I went to the Montréal IKEA for the first time this week - I had bought their MELDAL daybed (black-painted steel, not fibreboard). http://www.ikea.com/fr/fr/catalog/products/10073977 It seems very solid. Secondhand, from someone I know (but still very new). However the mattress wasn't thick enough, since the Meldal has a metal frame in front too and it hits one's legs while sitting on it or getting out of bed with just their original mattress (which is otherwise very comfy). They had a sale on their foam mattresses this week, and they were much cheaper than anything of similar quality at a furniture or mattress store (I checked several). The mattresses come in a roll so the smaller ones can be carried on public transport or at least in a taxi. I have no car and very, very few of my friends have cars any more (we have an excellent carshare service here, CommunAuto, and several have subscriptions) so that is an important factor.

Yes, of course I arrived when the cafeteria was open before the store. The $1 breakfast was fine and the coffee was simply excellent for cafeteria coffee.They also have very clean washrooms and facilities for the parents of small children.

Of course it is obvious that IKEAs are scrupulously designed by experts in the psychology of shopping, starting out with cute tiny things for children. I did manage to buy just one thing other than the mattress, a packet of Swedish almond/ginger cookies that cost half what the same article by a different brand costs at Jean-Talon Market. Those are a nice thing to have if someone should drop by for tea or coffee, and at $1.29, I don't feel like too much a consumerist sucker.

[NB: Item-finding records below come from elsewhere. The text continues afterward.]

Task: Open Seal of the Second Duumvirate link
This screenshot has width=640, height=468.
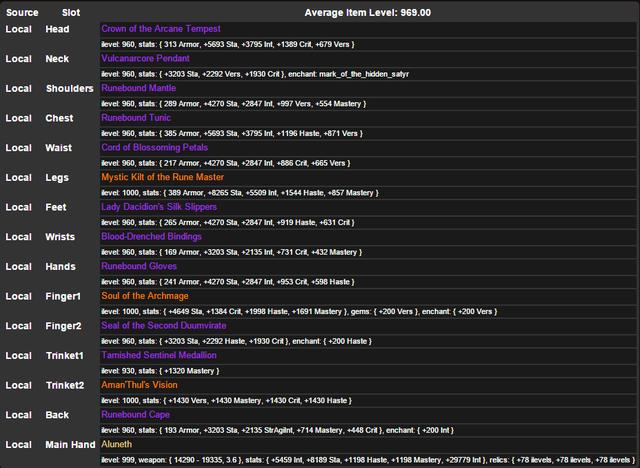Action: [164, 326]
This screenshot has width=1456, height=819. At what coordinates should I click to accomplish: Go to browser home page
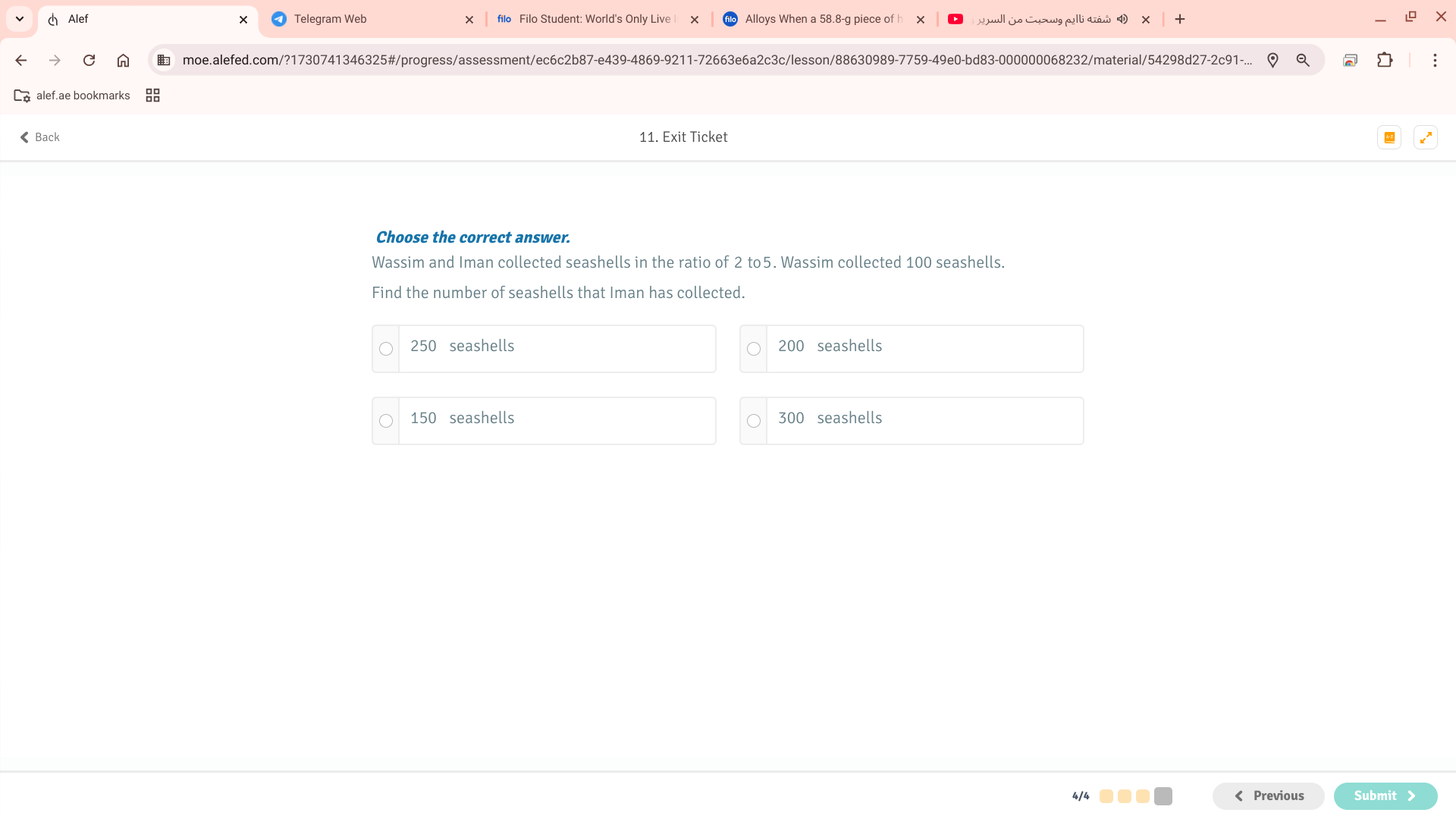(123, 60)
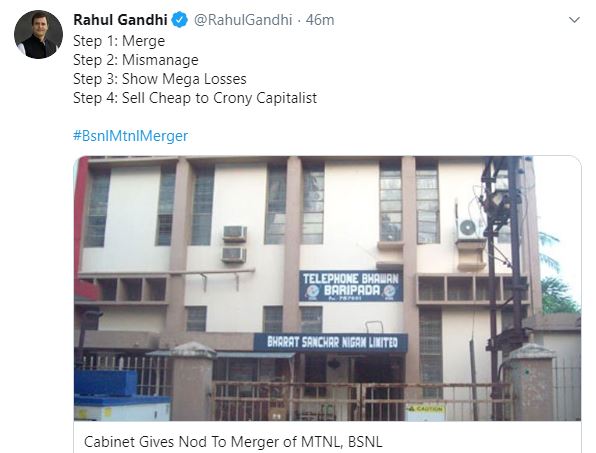This screenshot has height=453, width=596.
Task: Click the electric transformer pole in photo
Action: point(502,266)
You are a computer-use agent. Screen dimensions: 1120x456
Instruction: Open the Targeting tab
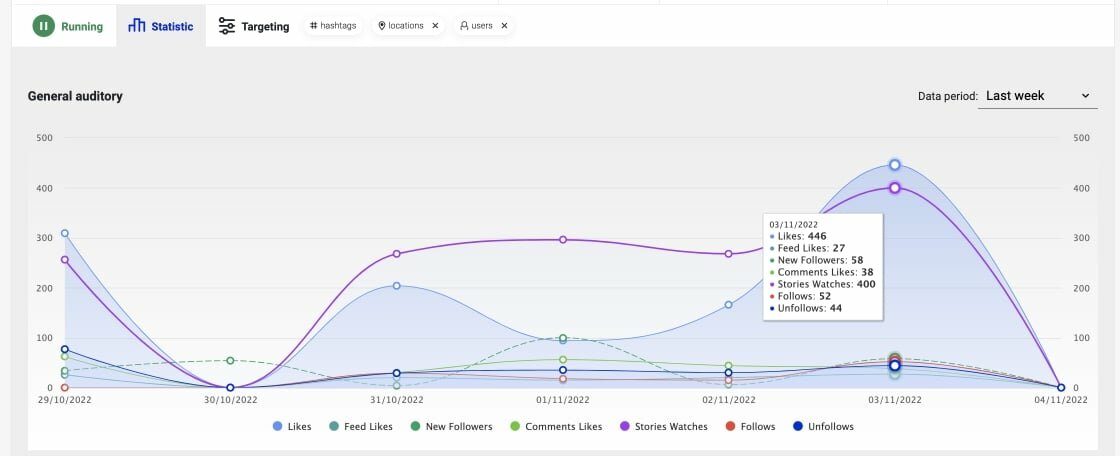(264, 26)
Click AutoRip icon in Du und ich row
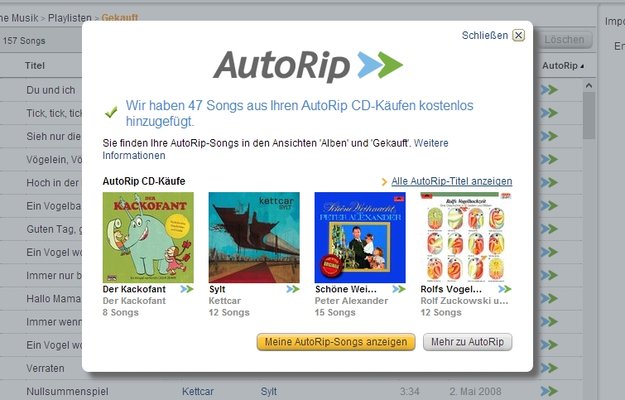Screen dimensions: 625x400 coord(549,90)
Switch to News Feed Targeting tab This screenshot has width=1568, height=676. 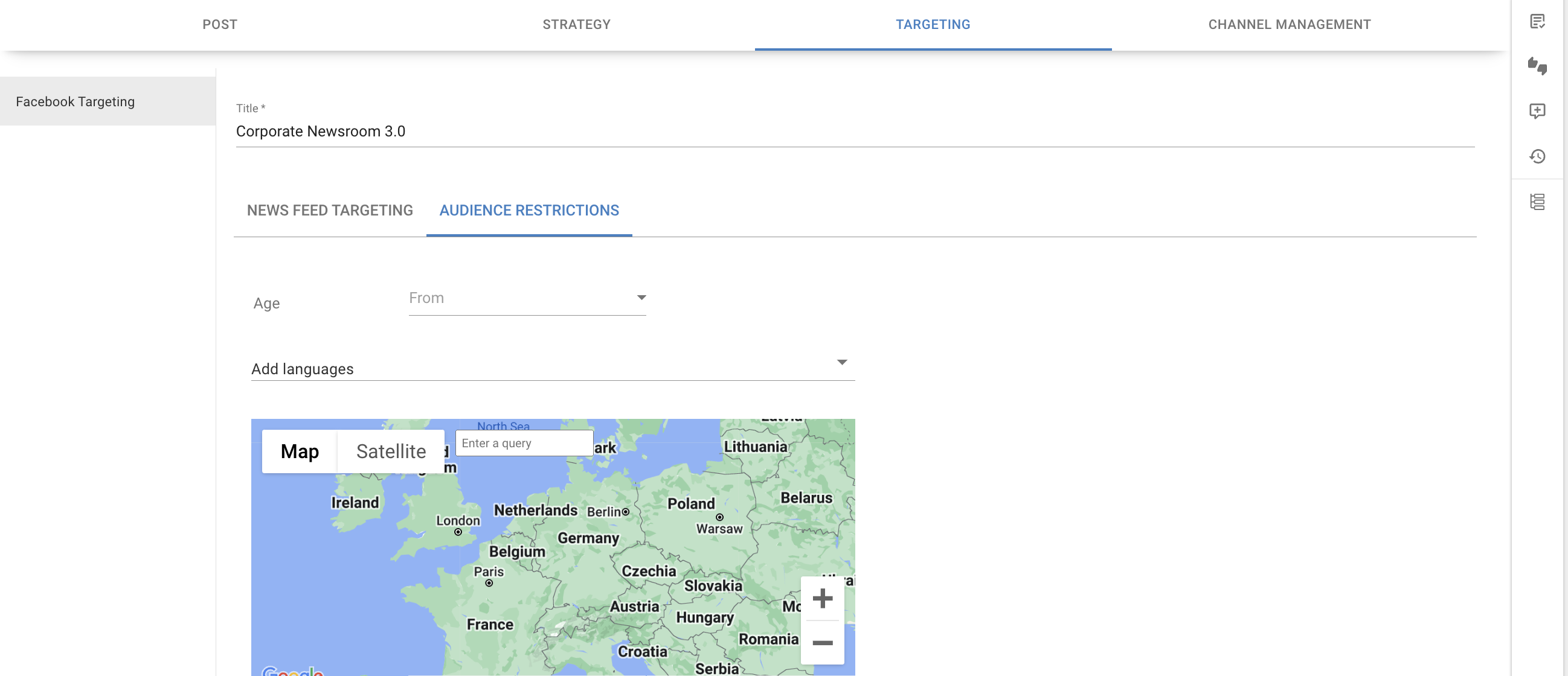pos(329,211)
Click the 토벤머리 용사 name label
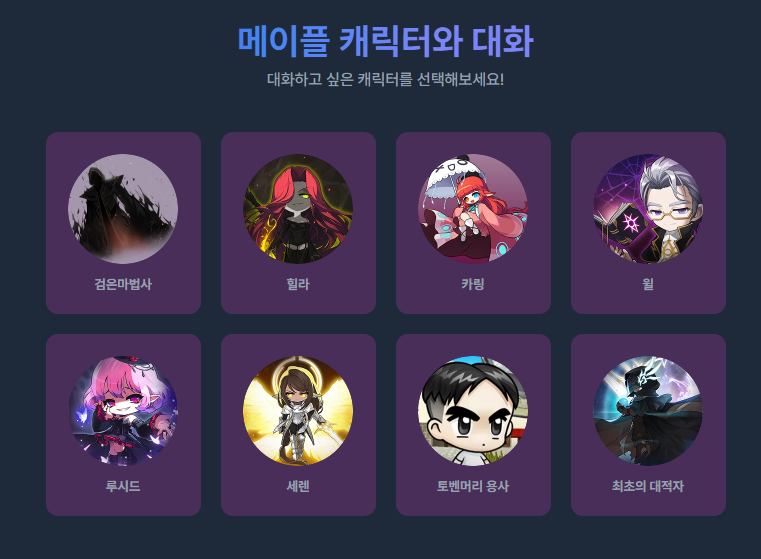The height and width of the screenshot is (559, 761). pos(473,486)

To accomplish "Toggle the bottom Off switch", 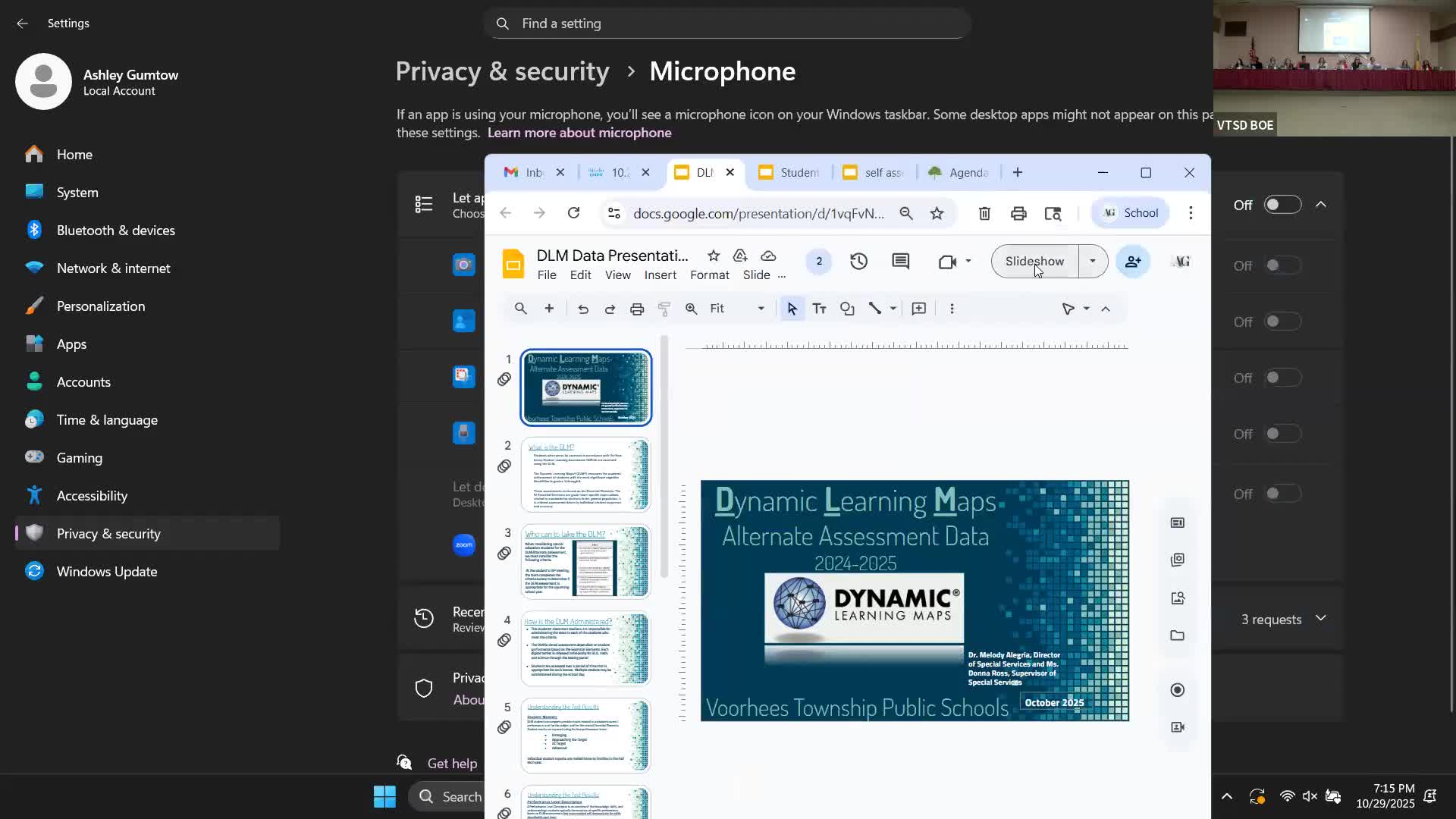I will (1282, 494).
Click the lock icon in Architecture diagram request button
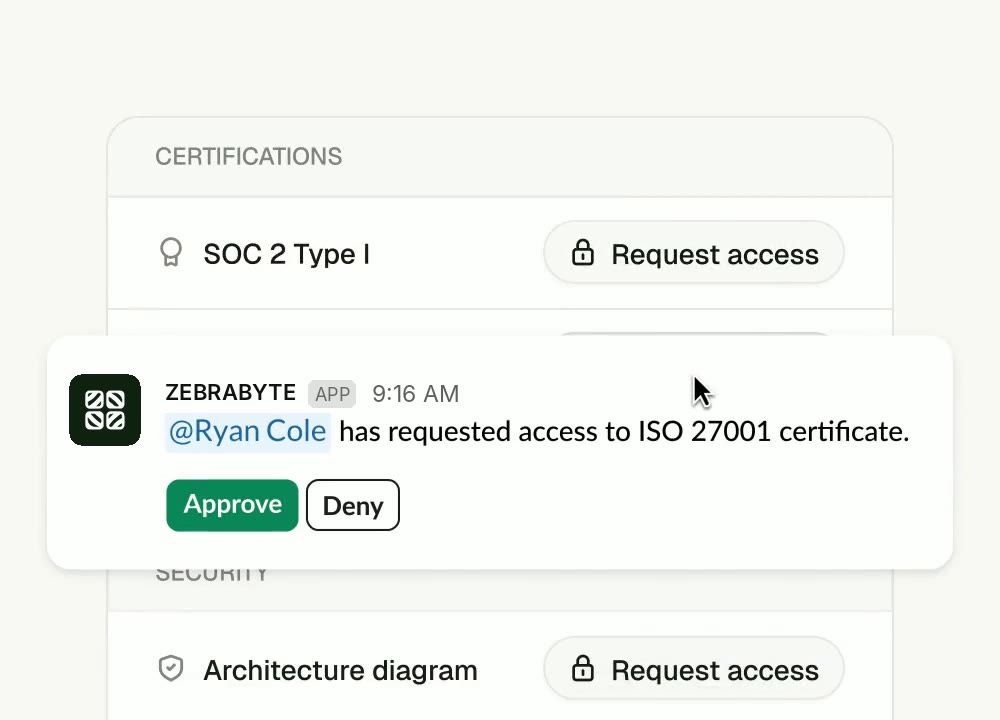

It was raining heavily and a long walk to the nearest bus stop, which would also involve taking my slippery mattress roll down and up the stairs of an underpass of the service roads of le boulevard Métropolitain (Highway 40) so I took a taxi home, which cost me an extra $20 (I had planned for this).

IKEAs everywhere are on the outskirts of cities, and it is not really safe to cycle to the Mtl one from where I live, although Ville St-Laurent is not terribly far and I've often cycled to other parts of it. I know people in the Netherlands and Denmark who take their purchases from there home with their bicycles, but they have cargo bikes as well as normal ones. Here the need for a car runs counter to their purported green business model.

Moreover, I certainly agree that people in Manitoba should be able to buy pine furniture made from wood from their own province or at least somewhere on the Prairies - but IKEA is certainly not the only villain in that absurdity.

They have been anti-union here in Québec too, but unfortunately they are not alone in that. I see no reason they couldn't grant their workers here the same benefits and rights as their workers in Sweden - they are very profitable.